Face à la crise énergétique mondiale, le Maroc est assuré d’un approvisionnement en énergie pour les trois prochains mois, à travers notamment la diversification des sources d’importation et à la faveur de la coordination entre les différents acteurs du secteur, a affirmé la ministre de la Transition énergétique et du Développement durable, Leila Benali, lundi à la Chambre des représentants.

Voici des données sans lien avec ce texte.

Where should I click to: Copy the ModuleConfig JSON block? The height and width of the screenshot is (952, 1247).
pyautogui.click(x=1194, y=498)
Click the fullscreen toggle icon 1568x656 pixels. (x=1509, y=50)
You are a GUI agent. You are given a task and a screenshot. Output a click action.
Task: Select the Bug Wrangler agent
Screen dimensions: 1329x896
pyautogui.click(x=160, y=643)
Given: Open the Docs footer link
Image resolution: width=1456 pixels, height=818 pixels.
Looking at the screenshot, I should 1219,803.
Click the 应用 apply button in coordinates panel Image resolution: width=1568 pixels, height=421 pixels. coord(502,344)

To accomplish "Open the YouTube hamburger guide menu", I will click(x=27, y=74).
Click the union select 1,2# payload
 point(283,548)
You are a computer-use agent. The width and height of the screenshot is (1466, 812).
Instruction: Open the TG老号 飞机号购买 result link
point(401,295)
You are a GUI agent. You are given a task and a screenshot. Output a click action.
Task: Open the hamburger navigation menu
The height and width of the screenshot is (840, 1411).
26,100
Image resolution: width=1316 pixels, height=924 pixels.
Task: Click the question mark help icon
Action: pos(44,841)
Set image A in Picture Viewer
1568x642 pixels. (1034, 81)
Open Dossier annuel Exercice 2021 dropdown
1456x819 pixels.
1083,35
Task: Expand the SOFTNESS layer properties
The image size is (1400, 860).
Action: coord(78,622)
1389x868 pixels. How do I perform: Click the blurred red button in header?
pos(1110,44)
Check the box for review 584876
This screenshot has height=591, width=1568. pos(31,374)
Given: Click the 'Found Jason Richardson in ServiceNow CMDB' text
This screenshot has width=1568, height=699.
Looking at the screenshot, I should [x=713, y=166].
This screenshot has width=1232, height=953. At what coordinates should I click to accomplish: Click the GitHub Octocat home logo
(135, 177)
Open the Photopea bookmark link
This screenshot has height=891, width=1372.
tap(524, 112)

Pour Leila Benali, la gestion de cette « crise sans précédent » a induit des mesures pour assurer l’approvisionnement du marché national dans des conditions sûres jusqu’à la fin de l’année, à travers la diversification des sources d’importation, notamment des États-Unis, de l’Amérique du Sud et de plusieurs pays européens.
Les quantités assurées en vertu des contrats de gaz naturel et de charbon permettent de couvrir les besoins de production d’électricité jusqu’au mois de juin prochain. Quant au stock de produits pétroliers, il s’élève à 47 jours de consommation nationale pour le gasoil et à 49 jours pour l’essence et ce, en dépit des perturbations enregistrées dans certains ports, explique la ministre.
Le ministère de tutelle continue d’assurer un suivi régulier des programmes d’importation des opérateurs privés. La cellule de veille a mobilisé les services territoriaux et régionaux, outre la mise en place d’un système de permanence au Laboratoire national de l’énergie et des mines qui est chargé de suivre les besoins du secteur, a souligné Leila Benali.
Pour renforcer la protection du pouvoir d’achat, le gouvernement a mobilisé 1,6 milliard DH afin de soutenir les prix des produits énergétiques, dont 600 millions DH destinés à subventionner le gaz butane, ce qui permettra de conserver une tarification stable, a ajouté la ministre, précisant que le gouvernement subventionne aujourd’hui la bonbonne de gaz de 12 kg à hauteur de 78 dirhams, contre 30 DH avant la guerre.
En outre, 400 millions DH mensuels ont été alloués pour soutenir le secteur électrique, en plus de l’aide accordée aux professionnels de transport à hauteur de 3 DH/litre, soit environ 648 MDH par mois.
Quant au Conseil de la concurrence, il a renforcé les mécanismes de suivi de la répercussion des variations des prix internationaux des produits pétroliers sur le marché national, afin de garantir « la transparence des marges bénéficiaires et la protection des consommateurs contre toute hausse injustifiée ». Dans ce sens, le Conseil a constaté un impact partiel de la hausse des prix internationaux sur le marché marocain, a noté Leila Benali.